Performance chorégraphique « Une chaise au théâtre »

Du mouvement, de l’art et de la perfection

« Une chaise au théâtre » est l’intitulé de la pièce présentée, dans la soirée de jeudi, sur les planches du Théâtre national (TNA), en ouverture de la 14ème édition du Festival national du théâtre professionnel (FNTP).

Conçue et mise en scène par Riad Beroual, la pièce, qui est plutôt une performance, est rythmée, d’un bout à l’autre, par un jeu chorégraphique soigné. L’on perçoit d’emblée que le jeu, basé sur une interprétation fluide et  juste, met principalement en exergue l’expression corporelle. Il s’impose comme tel tant le corps occupe pleinement et entièrement l’espace scénique. Il l’investit de toute sa personne. Il est le protagoniste, ce personnage qui dessine la géographie de la scène et la remplit en permanence, sans discontinuité, de sa présence, la marque de son empreinte caractéristique et expressive. Effectivement, la scène revêt une signification à l’exécution de chaque mouvement, à l’accomplissement de l’acte corporel. Les danseurs et danseuses évoluent dans un espace dénudé, dépouillé de décor. Il est vide, et cette vacuité lui confère, au départ, une abstraction absolue et déroutante que les protagonistes, par la suite, parviennent, par leur présence, à la transcender et à lui donner quelque chose de visible et de palpable. 

Jeu  muet mais éloquent 

La chorégraphie, orchestrée avec harmonie par l’humeur corporelle, compose la scénographie ; celle-ci est cependant changeante, variable. Elle change d’un pas à l’autre, d’une gestuelle à l’autre, d’un déplacement à l’autre. Les danseurs passent leur temps à façonner et à remodeler l’espace scénique, et ce, au gré de l’instant qu’exige l’action qui, elle, est imposée par le geste.  Outre la gestuelle parlante et exubérante, il y a la mimique. Le jeu est basé sur cet ensemble de  gestes  expressifs  et  de  jeux de physionomie expansif qui remplace la parole. C’est un jeu certes muet, mais cela ne veut pas dire qu’il est incompréhensible, car tout se dit par le geste ou par l’expression du visage ; celui-ci prend des traits saillants, démonstratifs.  Le public interagit aussitôt aux grimaces et aux autres formes de rictus que fait le visage de chacun des protagonistes.

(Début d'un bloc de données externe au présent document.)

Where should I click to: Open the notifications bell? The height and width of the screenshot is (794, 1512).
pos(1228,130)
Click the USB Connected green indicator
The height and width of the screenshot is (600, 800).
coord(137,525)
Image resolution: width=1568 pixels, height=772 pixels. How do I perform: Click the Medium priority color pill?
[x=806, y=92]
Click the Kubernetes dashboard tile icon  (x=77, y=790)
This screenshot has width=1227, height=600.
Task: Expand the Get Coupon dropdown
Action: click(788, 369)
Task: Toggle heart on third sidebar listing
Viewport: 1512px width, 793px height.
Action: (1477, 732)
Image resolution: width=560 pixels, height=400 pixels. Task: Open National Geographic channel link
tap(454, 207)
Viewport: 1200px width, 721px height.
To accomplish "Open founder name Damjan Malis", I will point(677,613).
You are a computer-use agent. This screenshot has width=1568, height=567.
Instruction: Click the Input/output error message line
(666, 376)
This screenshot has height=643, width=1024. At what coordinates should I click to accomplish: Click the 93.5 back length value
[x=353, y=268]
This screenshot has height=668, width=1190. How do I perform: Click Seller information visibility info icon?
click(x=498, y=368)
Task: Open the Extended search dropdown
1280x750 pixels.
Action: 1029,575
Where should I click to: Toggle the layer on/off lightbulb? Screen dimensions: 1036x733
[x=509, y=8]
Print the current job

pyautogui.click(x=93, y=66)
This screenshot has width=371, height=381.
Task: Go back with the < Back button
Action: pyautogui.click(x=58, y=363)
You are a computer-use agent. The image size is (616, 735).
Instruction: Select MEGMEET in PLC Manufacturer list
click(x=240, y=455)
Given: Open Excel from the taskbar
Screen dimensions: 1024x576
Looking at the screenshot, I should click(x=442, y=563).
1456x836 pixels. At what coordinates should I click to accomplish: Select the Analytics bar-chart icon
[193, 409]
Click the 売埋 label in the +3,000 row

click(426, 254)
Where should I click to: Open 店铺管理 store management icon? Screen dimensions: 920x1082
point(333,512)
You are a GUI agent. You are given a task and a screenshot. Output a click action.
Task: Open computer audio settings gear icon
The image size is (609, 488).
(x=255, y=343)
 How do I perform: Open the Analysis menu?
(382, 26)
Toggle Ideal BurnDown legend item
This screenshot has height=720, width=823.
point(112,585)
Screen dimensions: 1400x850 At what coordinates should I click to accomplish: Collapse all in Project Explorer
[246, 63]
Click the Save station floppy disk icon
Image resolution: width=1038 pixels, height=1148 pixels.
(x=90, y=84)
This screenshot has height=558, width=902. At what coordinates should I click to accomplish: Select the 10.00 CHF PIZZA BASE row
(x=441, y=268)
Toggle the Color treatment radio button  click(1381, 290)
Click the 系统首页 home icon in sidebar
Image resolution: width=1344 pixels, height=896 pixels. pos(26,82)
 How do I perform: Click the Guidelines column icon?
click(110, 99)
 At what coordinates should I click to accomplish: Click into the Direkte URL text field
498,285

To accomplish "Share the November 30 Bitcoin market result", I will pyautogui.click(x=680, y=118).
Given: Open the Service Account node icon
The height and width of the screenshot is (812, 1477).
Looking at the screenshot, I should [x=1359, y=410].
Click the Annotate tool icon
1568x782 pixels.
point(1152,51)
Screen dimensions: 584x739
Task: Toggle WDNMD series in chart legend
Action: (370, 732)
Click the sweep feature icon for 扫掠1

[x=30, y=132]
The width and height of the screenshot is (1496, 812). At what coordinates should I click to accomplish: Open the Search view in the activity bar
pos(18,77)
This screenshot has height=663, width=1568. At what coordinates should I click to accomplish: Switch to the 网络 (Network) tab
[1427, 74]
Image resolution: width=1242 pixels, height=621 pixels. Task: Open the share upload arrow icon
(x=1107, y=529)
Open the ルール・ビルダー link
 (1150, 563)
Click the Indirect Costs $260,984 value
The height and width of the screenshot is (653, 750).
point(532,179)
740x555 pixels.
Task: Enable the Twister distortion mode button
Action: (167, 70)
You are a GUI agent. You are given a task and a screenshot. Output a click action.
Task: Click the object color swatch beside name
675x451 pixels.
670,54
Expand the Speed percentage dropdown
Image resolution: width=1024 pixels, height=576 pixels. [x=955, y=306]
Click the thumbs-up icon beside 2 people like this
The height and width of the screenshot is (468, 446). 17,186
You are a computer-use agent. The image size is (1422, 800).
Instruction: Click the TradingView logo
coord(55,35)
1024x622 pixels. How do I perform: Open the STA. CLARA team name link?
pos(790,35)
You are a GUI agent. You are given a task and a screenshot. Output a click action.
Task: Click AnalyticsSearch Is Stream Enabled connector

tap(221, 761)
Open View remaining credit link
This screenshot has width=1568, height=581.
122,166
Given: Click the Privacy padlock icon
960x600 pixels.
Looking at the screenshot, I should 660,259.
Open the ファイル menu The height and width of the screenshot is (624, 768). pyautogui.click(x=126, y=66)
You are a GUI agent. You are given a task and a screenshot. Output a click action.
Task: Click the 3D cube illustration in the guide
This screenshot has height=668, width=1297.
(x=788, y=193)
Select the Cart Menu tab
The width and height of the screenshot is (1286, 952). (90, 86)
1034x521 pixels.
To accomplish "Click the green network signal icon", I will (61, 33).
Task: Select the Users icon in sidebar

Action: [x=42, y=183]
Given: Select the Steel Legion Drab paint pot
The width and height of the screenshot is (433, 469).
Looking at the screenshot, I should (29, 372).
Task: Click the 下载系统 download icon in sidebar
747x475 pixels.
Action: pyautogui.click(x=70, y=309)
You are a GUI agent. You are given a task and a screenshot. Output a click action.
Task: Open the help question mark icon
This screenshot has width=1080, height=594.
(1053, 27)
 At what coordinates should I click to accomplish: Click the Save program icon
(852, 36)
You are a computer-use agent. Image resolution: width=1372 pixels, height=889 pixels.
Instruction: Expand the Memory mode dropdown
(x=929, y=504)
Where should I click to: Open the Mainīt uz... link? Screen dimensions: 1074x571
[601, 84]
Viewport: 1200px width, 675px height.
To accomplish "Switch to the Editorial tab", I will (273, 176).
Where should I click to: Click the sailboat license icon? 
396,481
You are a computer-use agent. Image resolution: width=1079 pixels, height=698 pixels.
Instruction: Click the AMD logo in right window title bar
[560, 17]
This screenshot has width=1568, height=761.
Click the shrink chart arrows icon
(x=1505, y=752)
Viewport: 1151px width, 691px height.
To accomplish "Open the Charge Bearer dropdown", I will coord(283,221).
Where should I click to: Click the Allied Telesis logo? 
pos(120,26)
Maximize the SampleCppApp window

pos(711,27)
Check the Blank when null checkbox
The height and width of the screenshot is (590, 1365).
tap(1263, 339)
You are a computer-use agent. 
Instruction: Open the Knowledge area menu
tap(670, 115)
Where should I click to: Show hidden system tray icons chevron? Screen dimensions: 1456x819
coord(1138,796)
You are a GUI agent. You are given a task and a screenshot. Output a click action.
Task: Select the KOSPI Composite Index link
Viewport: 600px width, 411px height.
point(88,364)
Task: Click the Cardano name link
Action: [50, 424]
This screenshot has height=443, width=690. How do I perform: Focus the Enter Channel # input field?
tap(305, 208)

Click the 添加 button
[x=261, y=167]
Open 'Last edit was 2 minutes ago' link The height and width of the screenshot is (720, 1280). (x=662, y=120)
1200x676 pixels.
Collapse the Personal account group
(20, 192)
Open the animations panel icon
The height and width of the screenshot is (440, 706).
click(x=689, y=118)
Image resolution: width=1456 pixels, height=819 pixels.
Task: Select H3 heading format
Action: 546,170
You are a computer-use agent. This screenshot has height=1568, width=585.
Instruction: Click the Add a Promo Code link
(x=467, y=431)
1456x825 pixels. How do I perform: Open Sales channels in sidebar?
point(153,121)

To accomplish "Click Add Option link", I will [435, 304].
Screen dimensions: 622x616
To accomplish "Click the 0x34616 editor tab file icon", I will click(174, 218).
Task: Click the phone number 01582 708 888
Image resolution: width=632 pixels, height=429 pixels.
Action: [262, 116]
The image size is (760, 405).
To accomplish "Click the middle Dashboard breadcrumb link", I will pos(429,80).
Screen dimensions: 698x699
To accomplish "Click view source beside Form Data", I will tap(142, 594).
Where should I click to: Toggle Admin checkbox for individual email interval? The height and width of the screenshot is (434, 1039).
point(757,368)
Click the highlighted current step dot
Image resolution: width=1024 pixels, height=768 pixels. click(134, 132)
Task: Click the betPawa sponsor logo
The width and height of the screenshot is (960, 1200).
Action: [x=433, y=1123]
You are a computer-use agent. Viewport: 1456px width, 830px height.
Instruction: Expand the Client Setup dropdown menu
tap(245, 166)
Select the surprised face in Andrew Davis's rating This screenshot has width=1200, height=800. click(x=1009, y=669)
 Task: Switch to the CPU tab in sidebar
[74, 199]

Et selon le lieu où se déroule la chorégraphie, c’est-à-dire dans un théâtre, la pièce parle d’art, évoque ce besoin imparable de vivre intensément l’art qui nourrit l’esprit  et l’âme des esthètes, toute personne réceptive au beau et au sensible.

Cette vive fureur de vivre 

En effet ces jeunes, filles et garçons, issus de tout le territoire national, illustrent ce fort tempérament, cette vive fureur de vivre, tous deux générés par la passion pour l’art ; ils sont les représentants d’une génération versée dans la créativité et poussée par une inspiration résolue, sans bornes. Une génération qui, acharnée, cherche à s’accomplir par l’art, à exister en tant qu’artiste. Ils revendiquent l’acte de création et assument leur agissement artistique. Et la chorégraphie merveilleusement signée par Riad Beroual, sans fautes ni prétention, en est une évidence, irréfragable. Cet acharnement, cette détermination, l’on voit dans la façon dont le jeu est mené, ferme, intensif, traversé tantôt par des mouvements progressifs et aisés ; l’on ressent cette ardeur furieuse et opiniâtre de vouloir mettre à exécution leur envie artistique à travers le langage corporel déchaîné, hardi, rebelle, et ce, afin d’accroître, toutefois sans heurt ni brusquerie, l’effet de la performance et son incidence sur le public, lui procurant ainsi un étonnant et indicible plaisir des sens.

Un « état de siège » confortable 

Cela est manifeste aux chaises dont chaque danseur et danseuse dispose, joue avec et en fait un composant scénographique qui, essentiel et déterminant, appartient à la scène et les accompagne dans chaque acte chorégraphique. Par la chaise, les protagonistes affirment fermement, résolument leur présence sur les planches, s’accomplissent artistiquement, étalent leur sens de créativité. La chaise, non négligeable, signifiante, se dévoile alors comme un signe d’appartenance, d’affirmation, d’aboutissement.  Eloquente, attrayante, la performance, qui est convaincante, substantielle et appréciable, retient d’emblée l’attention et touche, du début à la fin, la sensibilité. C’est juste magnifique, spectaculaire.